§ **WORK REQUIRED**: Search the data for "price". Each line containing it is to be copied.

§ **DATASET**:

........

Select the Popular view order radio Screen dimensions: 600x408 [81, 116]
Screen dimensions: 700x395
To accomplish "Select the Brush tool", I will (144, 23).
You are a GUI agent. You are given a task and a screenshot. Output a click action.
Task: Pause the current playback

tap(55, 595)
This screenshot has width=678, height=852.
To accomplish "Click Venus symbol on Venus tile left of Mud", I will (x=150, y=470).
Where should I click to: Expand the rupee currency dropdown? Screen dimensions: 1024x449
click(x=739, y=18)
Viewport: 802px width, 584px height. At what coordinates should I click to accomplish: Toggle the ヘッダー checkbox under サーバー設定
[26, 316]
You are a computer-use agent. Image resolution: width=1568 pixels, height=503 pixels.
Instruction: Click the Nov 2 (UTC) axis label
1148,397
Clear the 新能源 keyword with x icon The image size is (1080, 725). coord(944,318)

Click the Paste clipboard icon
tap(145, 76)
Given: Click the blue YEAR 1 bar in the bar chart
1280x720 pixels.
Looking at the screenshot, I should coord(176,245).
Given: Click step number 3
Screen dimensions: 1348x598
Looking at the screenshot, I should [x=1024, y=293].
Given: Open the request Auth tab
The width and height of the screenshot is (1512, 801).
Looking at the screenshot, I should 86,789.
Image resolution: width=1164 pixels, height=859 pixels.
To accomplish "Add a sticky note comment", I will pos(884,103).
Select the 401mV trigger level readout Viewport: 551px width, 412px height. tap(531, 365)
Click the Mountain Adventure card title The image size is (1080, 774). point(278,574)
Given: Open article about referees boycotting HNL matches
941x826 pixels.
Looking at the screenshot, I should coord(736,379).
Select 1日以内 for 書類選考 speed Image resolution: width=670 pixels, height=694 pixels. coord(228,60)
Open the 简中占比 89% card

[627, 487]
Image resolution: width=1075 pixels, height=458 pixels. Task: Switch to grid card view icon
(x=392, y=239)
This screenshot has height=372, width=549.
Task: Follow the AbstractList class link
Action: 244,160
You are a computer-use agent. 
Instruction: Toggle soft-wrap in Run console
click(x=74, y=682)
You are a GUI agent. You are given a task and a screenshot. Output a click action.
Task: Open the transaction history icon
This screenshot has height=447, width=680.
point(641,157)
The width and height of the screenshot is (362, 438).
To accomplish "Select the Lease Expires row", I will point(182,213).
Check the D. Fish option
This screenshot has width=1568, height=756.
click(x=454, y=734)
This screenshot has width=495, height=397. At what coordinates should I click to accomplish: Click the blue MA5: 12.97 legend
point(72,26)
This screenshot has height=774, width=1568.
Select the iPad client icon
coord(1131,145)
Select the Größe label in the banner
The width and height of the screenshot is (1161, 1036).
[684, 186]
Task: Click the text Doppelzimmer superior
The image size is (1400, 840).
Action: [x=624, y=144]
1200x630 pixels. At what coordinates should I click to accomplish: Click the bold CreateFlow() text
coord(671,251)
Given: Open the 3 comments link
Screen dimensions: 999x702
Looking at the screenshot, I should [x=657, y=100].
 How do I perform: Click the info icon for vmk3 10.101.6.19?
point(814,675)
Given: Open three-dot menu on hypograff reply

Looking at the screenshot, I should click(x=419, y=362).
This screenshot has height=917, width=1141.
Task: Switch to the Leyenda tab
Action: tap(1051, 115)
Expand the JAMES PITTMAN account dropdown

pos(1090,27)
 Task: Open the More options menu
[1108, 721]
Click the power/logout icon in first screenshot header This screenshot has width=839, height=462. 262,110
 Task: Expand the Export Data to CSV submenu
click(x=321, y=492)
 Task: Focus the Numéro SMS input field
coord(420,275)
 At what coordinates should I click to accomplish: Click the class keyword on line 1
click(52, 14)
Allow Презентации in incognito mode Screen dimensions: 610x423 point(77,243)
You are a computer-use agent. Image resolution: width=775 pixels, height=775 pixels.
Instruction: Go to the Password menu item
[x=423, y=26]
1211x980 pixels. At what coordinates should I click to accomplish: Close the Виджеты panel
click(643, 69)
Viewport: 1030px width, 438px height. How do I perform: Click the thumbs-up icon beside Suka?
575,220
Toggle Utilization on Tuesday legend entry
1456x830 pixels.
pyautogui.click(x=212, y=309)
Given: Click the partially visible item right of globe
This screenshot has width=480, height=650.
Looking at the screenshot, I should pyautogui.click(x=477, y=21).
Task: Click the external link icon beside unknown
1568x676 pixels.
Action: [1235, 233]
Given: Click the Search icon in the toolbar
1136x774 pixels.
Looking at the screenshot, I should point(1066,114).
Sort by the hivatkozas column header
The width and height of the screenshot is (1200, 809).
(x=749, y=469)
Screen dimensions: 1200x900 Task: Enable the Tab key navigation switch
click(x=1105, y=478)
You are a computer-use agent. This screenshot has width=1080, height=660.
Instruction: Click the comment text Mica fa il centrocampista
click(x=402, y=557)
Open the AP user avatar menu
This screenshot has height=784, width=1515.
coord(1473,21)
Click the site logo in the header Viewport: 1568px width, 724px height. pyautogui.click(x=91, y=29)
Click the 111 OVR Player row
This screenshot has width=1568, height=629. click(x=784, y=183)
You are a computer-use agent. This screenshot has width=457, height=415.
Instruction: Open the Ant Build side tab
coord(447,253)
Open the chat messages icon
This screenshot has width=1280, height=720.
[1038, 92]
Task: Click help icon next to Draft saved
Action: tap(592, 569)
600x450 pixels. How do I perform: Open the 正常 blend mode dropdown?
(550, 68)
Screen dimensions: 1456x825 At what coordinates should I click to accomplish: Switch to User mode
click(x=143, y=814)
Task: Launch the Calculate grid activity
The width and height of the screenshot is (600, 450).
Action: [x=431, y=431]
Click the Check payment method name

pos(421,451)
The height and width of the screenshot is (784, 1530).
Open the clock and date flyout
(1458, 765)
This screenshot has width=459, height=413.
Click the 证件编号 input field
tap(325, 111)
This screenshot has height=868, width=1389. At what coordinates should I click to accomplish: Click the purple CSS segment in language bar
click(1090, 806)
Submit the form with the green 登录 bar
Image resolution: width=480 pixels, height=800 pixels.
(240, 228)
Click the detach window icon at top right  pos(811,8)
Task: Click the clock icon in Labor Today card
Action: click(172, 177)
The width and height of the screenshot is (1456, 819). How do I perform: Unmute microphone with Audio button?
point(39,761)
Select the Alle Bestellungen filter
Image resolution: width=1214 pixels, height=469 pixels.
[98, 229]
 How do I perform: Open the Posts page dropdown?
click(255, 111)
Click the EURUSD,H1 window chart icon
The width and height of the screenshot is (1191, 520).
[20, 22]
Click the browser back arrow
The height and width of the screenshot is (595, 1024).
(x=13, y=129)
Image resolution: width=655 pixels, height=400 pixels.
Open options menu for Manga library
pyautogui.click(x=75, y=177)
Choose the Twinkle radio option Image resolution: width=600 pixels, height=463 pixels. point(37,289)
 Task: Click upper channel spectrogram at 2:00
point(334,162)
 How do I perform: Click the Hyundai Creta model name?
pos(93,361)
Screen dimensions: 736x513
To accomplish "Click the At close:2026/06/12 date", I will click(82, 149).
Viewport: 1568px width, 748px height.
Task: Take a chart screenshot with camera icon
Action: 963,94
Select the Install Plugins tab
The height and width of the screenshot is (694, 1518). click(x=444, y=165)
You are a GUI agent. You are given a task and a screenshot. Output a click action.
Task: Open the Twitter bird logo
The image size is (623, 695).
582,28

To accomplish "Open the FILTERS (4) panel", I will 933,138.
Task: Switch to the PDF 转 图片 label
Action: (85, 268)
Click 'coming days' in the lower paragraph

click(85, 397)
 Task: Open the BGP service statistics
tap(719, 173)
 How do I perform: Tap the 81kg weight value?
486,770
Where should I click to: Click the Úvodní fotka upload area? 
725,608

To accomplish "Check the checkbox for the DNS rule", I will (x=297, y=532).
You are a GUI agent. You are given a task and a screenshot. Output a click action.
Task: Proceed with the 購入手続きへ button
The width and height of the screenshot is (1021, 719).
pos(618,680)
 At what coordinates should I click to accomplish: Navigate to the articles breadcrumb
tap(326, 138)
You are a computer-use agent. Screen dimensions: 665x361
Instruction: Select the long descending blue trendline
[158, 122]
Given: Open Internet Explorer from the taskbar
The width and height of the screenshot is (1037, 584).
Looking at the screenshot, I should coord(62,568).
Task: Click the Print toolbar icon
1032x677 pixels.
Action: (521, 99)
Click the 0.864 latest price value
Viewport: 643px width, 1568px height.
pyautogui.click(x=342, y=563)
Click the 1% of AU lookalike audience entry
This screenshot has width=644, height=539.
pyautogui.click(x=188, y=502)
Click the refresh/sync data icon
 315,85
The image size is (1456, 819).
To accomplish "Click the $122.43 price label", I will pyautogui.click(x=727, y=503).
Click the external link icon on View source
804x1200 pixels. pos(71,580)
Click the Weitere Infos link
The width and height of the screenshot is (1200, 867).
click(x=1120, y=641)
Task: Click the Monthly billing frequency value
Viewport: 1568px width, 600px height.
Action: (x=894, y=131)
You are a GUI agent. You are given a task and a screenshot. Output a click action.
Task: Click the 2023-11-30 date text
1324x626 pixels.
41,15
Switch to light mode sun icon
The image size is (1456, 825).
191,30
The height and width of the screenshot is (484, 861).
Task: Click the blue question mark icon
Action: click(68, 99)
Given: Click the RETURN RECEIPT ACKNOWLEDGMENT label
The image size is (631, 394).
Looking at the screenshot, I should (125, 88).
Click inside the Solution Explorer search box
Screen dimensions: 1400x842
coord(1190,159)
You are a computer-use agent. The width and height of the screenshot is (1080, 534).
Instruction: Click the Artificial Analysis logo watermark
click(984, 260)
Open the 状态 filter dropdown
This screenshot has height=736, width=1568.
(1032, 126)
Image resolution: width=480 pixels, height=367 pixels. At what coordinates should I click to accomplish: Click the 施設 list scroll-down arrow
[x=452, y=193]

........

§ **YOUR RESPONSE**:
Click the 0.864 latest price value
To accomplish "Click the $122.43 price label", I will pyautogui.click(x=727, y=503).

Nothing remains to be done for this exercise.